[Collected data]
· · · · · · ·
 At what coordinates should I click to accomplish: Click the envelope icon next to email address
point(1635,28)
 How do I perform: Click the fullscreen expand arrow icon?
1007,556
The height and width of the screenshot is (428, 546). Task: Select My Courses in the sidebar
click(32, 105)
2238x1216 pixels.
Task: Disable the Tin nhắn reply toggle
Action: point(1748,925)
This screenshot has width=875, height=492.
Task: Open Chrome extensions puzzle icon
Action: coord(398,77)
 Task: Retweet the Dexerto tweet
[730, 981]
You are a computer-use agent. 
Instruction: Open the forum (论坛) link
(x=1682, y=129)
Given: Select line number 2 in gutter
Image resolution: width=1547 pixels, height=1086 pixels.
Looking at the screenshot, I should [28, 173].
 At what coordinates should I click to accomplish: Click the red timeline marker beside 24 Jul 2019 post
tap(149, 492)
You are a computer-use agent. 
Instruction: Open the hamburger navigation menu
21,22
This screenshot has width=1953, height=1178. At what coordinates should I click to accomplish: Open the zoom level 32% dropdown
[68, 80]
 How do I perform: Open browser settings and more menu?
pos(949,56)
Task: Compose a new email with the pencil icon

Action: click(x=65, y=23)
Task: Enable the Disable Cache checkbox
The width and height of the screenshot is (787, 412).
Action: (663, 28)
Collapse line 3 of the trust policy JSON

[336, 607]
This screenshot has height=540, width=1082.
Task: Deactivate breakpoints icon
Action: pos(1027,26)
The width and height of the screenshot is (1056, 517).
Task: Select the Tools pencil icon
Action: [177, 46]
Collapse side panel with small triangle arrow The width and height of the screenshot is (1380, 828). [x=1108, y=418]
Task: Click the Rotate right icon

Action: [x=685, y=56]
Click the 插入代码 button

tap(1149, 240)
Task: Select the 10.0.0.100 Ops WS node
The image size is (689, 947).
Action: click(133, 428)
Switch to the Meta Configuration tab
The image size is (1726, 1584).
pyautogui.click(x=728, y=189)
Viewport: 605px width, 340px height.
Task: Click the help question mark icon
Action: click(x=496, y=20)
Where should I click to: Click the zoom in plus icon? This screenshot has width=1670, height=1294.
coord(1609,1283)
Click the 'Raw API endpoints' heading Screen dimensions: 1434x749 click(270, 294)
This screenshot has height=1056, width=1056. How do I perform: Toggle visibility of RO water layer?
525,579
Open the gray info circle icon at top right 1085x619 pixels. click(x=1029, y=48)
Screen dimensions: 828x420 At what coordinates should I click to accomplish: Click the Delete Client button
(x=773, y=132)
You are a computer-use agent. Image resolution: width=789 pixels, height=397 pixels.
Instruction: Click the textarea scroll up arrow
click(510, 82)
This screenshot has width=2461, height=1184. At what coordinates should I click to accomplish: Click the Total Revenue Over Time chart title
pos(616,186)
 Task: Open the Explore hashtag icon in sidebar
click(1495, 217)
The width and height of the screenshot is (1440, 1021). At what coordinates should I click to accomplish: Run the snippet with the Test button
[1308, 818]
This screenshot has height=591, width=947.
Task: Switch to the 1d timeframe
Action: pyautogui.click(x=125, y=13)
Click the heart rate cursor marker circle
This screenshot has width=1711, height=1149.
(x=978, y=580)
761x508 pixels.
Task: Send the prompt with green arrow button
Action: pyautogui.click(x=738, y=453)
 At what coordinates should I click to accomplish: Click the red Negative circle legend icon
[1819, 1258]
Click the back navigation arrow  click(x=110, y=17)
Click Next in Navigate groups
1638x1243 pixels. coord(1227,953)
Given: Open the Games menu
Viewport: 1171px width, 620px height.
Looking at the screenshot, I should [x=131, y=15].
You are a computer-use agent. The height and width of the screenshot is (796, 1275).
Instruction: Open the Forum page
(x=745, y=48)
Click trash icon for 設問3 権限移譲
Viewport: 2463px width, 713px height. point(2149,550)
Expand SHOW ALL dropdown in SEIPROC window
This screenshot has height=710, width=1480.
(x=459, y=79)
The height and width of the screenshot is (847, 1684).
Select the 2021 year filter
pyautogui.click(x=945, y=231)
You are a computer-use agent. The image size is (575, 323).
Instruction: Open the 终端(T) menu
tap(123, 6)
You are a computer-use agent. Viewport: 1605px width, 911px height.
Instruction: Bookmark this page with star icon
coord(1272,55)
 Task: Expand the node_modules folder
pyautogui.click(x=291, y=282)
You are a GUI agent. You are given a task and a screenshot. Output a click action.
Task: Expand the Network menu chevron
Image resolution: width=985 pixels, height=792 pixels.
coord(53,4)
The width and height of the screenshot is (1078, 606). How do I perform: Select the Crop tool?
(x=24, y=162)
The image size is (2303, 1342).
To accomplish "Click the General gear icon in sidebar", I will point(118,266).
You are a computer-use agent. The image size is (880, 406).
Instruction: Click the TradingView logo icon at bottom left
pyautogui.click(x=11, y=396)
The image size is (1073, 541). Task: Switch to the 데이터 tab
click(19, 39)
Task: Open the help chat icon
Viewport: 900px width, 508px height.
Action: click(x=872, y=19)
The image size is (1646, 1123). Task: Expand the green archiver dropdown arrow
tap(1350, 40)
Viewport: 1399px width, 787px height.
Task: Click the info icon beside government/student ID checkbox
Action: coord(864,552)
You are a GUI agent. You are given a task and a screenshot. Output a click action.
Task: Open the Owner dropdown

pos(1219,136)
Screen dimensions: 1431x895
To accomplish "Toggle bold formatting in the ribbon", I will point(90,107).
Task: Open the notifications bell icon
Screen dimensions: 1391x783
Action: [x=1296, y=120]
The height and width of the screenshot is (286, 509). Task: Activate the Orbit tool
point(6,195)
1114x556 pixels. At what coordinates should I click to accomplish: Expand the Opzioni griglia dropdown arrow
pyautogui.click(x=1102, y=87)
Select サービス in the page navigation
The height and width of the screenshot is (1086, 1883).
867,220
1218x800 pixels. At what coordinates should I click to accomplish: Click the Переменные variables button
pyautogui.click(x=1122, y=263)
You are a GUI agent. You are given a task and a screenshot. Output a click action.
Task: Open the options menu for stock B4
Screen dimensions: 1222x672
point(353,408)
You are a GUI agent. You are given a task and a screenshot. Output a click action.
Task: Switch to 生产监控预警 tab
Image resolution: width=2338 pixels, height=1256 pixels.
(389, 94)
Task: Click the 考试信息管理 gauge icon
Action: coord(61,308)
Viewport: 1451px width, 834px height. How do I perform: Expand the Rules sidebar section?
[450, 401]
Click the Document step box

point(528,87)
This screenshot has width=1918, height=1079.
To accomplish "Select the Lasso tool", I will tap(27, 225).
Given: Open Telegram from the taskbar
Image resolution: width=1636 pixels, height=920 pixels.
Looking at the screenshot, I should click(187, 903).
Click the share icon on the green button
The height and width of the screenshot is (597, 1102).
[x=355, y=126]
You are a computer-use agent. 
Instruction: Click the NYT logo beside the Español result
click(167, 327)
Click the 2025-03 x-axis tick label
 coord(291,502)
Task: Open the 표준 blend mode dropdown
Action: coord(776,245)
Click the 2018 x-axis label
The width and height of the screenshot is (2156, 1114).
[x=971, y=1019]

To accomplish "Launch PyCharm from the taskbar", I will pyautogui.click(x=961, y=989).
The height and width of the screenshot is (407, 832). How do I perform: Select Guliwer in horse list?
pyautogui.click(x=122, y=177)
· · · · · · ·
-- Exercise brief --
Go through the data above and copy all of it exactly.

-- Solution for this exercise --
 At what coordinates should I click to accomplish: Click the envelope icon next to email address
point(1635,28)
 How do I perform: Click the fullscreen expand arrow icon?
1007,556
The height and width of the screenshot is (428, 546). Task: Select My Courses in the sidebar
click(32, 105)
2238x1216 pixels.
Task: Disable the Tin nhắn reply toggle
Action: point(1748,925)
This screenshot has width=875, height=492.
Task: Open Chrome extensions puzzle icon
Action: coord(398,77)
 Task: Retweet the Dexerto tweet
[730, 981]
You are a computer-use agent. 
Instruction: Open the forum (论坛) link
(x=1682, y=129)
Given: Select line number 2 in gutter
Image resolution: width=1547 pixels, height=1086 pixels.
Looking at the screenshot, I should [28, 173].
 At what coordinates should I click to accomplish: Click the red timeline marker beside 24 Jul 2019 post
tap(149, 492)
You are a computer-use agent. 
Instruction: Open the hamburger navigation menu
21,22
This screenshot has width=1953, height=1178. At what coordinates should I click to accomplish: Open the zoom level 32% dropdown
[68, 80]
 How do I perform: Open browser settings and more menu?
pos(949,56)
Task: Compose a new email with the pencil icon

Action: click(x=65, y=23)
Task: Enable the Disable Cache checkbox
The width and height of the screenshot is (787, 412).
Action: (663, 28)
Collapse line 3 of the trust policy JSON

[336, 607]
This screenshot has height=540, width=1082.
Task: Deactivate breakpoints icon
Action: pos(1027,26)
The width and height of the screenshot is (1056, 517).
Task: Select the Tools pencil icon
Action: [177, 46]
Collapse side panel with small triangle arrow The width and height of the screenshot is (1380, 828). [x=1108, y=418]
Task: Click the Rotate right icon

Action: [x=685, y=56]
Click the 插入代码 button

tap(1149, 240)
Task: Select the 10.0.0.100 Ops WS node
The image size is (689, 947).
Action: click(133, 428)
Switch to the Meta Configuration tab
The image size is (1726, 1584).
pyautogui.click(x=728, y=189)
Viewport: 605px width, 340px height.
Task: Click the help question mark icon
Action: click(x=496, y=20)
Where should I click to: Click the zoom in plus icon? This screenshot has width=1670, height=1294.
coord(1609,1283)
Click the 'Raw API endpoints' heading Screen dimensions: 1434x749 click(270, 294)
This screenshot has height=1056, width=1056. How do I perform: Toggle visibility of RO water layer?
525,579
Open the gray info circle icon at top right 1085x619 pixels. click(x=1029, y=48)
Screen dimensions: 828x420 At what coordinates should I click to accomplish: Click the Delete Client button
(x=773, y=132)
You are a computer-use agent. Image resolution: width=789 pixels, height=397 pixels.
Instruction: Click the textarea scroll up arrow
click(510, 82)
This screenshot has width=2461, height=1184. At what coordinates should I click to accomplish: Click the Total Revenue Over Time chart title
pos(616,186)
 Task: Open the Explore hashtag icon in sidebar
click(1495, 217)
The width and height of the screenshot is (1440, 1021). At what coordinates should I click to accomplish: Run the snippet with the Test button
[1308, 818]
This screenshot has height=591, width=947.
Task: Switch to the 1d timeframe
Action: pyautogui.click(x=125, y=13)
Click the heart rate cursor marker circle
This screenshot has width=1711, height=1149.
(x=978, y=580)
761x508 pixels.
Task: Send the prompt with green arrow button
Action: pyautogui.click(x=738, y=453)
 At what coordinates should I click to accomplish: Click the red Negative circle legend icon
[1819, 1258]
Click the back navigation arrow  click(x=110, y=17)
Click Next in Navigate groups
1638x1243 pixels. coord(1227,953)
Given: Open the Games menu
Viewport: 1171px width, 620px height.
Looking at the screenshot, I should [x=131, y=15].
You are a computer-use agent. The height and width of the screenshot is (796, 1275).
Instruction: Open the Forum page
(x=745, y=48)
Click trash icon for 設問3 権限移譲
Viewport: 2463px width, 713px height. point(2149,550)
Expand SHOW ALL dropdown in SEIPROC window
This screenshot has height=710, width=1480.
(x=459, y=79)
The height and width of the screenshot is (847, 1684).
Select the 2021 year filter
pyautogui.click(x=945, y=231)
You are a computer-use agent. The image size is (575, 323).
Instruction: Open the 终端(T) menu
tap(123, 6)
You are a computer-use agent. Viewport: 1605px width, 911px height.
Instruction: Bookmark this page with star icon
coord(1272,55)
 Task: Expand the node_modules folder
pyautogui.click(x=291, y=282)
You are a GUI agent. You are given a task and a screenshot. Output a click action.
Task: Expand the Network menu chevron
Image resolution: width=985 pixels, height=792 pixels.
coord(53,4)
The width and height of the screenshot is (1078, 606). How do I perform: Select the Crop tool?
(x=24, y=162)
The image size is (2303, 1342).
To accomplish "Click the General gear icon in sidebar", I will point(118,266).
You are a computer-use agent. The image size is (880, 406).
Instruction: Click the TradingView logo icon at bottom left
pyautogui.click(x=11, y=396)
The image size is (1073, 541). Task: Switch to the 데이터 tab
click(19, 39)
Task: Open the help chat icon
Viewport: 900px width, 508px height.
Action: click(x=872, y=19)
The image size is (1646, 1123). Task: Expand the green archiver dropdown arrow
tap(1350, 40)
Viewport: 1399px width, 787px height.
Task: Click the info icon beside government/student ID checkbox
Action: coord(864,552)
You are a GUI agent. You are given a task and a screenshot. Output a click action.
Task: Open the Owner dropdown

pos(1219,136)
Screen dimensions: 1431x895
To accomplish "Toggle bold formatting in the ribbon", I will point(90,107).
Task: Open the notifications bell icon
Screen dimensions: 1391x783
Action: [x=1296, y=120]
The height and width of the screenshot is (286, 509). Task: Activate the Orbit tool
point(6,195)
1114x556 pixels. At what coordinates should I click to accomplish: Expand the Opzioni griglia dropdown arrow
pyautogui.click(x=1102, y=87)
Select サービス in the page navigation
The height and width of the screenshot is (1086, 1883).
867,220
1218x800 pixels. At what coordinates should I click to accomplish: Click the Переменные variables button
pyautogui.click(x=1122, y=263)
You are a GUI agent. You are given a task and a screenshot. Output a click action.
Task: Open the options menu for stock B4
Screen dimensions: 1222x672
point(353,408)
You are a GUI agent. You are given a task and a screenshot. Output a click action.
Task: Switch to 生产监控预警 tab
Image resolution: width=2338 pixels, height=1256 pixels.
(389, 94)
Task: Click the 考试信息管理 gauge icon
Action: coord(61,308)
Viewport: 1451px width, 834px height. How do I perform: Expand the Rules sidebar section?
[450, 401]
Click the Document step box

point(528,87)
This screenshot has width=1918, height=1079.
To accomplish "Select the Lasso tool", I will tap(27, 225).
Given: Open Telegram from the taskbar
Image resolution: width=1636 pixels, height=920 pixels.
Looking at the screenshot, I should click(187, 903).
Click the share icon on the green button
The height and width of the screenshot is (597, 1102).
[x=355, y=126]
You are a computer-use agent. 
Instruction: Click the NYT logo beside the Español result
click(167, 327)
Click the 2025-03 x-axis tick label
 coord(291,502)
Task: Open the 표준 blend mode dropdown
Action: coord(776,245)
Click the 2018 x-axis label
The width and height of the screenshot is (2156, 1114).
[x=971, y=1019]

To accomplish "Launch PyCharm from the taskbar", I will pyautogui.click(x=961, y=989).
The height and width of the screenshot is (407, 832). How do I perform: Select Guliwer in horse list?
pyautogui.click(x=122, y=177)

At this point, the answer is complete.